═══ Passage

Far-right politicians attract
voters with xenophobic and racist advertising. They invite voters to
hate foreigners and minorities by
attracting attention to and exaggerating negative attributes of foreign
cultures, conveniently
forgetting or underestimating the negative attributes of their own
culture.
They claim that immigrants are taking our jobs and
diluting our
culture, they are sexist and impolite, and they don't want to learn our
language. In fact, immigrants are enriching our culture (just think of
restaurants and the arts), doing jobs the locals don't want to do
(cleaning toilets and so on), and often
paying more into the system than they get out (paying taxes like
everyone else and emigrating before getting a pension).
The far right correctly criticizes the centre right and the
centre
left, and their grand centrist coalitions (at least in Austria) that
seem to guarantee that
nothing changes. But the arguments are misleading. The main problem is
the growing gap between rich
and poor, which is causing a cascade of economic, social and political
problems. The centre right is helping the rich to evade or
avoid
taxation. The centre left is
failing to force the rich to pay reasonable amounts of tax. These are
the
main reasons why social services are getting worse, wages less
equitable, and unemployment higher. Without tax, there is no budget.
By comparison, immigration is merely a diversion. The petty
crimes of
asylum seekers are minute by comparison to the massive white-collar
crimes of the natives, which in Austria, to take one example, reached
their triumphant climax
in the
Carinthian Hypo bank affair. That will ultimately cost every Austrian
thousands of Euros each. This financial scandal, incidentally, was
enabled and possibly caused by the far right, which was in power in
Carinthia at the time. And it is just the tip of the iceberg. Austrians
are hiding enormous amounts of money in offshore tax havens, and
Austria itself is one of those tax havens.
But the media are not
neutral.
The crimes of "foreigners" are constantly in the news, and the
far
right are constantly referring to them and failing to see the more
important connections.
The far right also forgets (or pretends to forget, or
suppresses) that
xenophobia was one of the foundations of National Socialism
and
the Holocaust -
the worst crime ever committed. They do not seem to have
understood that unique combination of premeditation, brutality,
organisation, collaboration, and industrialisation that made the
Holocaust possible. It hasn't yet clicked in their minds that this
ultimate crime was
committed collectively by everyday people like you and me, and that
the country in which they live today made a major contribution. Nor do
they seem to realise that the Germans caused
the Nazi disaster - the self-destruction of Germany, and the
destruction of so much else besides - by supporting the Nazi party in
1933, and that this pattern can be repeated in any country if enough
people vote for the far right.
People don't seem to make these connections, and they seem
especially unaware of the victim
mentality
that lies behind them. People with victim mentality complain about
situations to which they actively contributed, refusing to take
responsibility for their own actions. In future, today's far-right
voters will complain bitterly about what the government is doing to
them, forgetting that they elected it: in a democracy, one gets the
government that one deserves. Those far-right voters are already
victims now - they are victims of an unfair economic situation,
just as the Germans were in 1933 - but rather trying to solve the
problem, they are making matters worse by voluntarily
victimizing
themselves, perpetuating their victimhood.

══════
═══ Data block

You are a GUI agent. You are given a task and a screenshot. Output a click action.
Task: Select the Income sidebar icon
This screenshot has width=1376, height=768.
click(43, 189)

══════

Tasks:
**A)** Transcribe the stretch from "People don't seem" through "perpetuating their victimhood." in the passage on far-right politics.
**B)** In the passage on far-right politics, which financial scandal is said to ultimately cost every Austrian thousands of Euros?

Solution set:
**A)**
People don't seem to make these connections, and they seem
especially unaware of the victim
mentality
that lies behind them. People with victim mentality complain about
situations to which they actively contributed, refusing to take
responsibility for their own actions. In future, today's far-right
voters will complain bitterly about what the government is doing to
them, forgetting that they elected it: in a democracy, one gets the
government that one deserves. Those far-right voters are already
victims now - they are victims of an unfair economic situation,
just as the Germans were in 1933 - but rather trying to solve the
problem, they are making matters worse by voluntarily
victimizing
themselves, perpetuating their victimhood.

**B)** The Carinthian Hypo bank affair.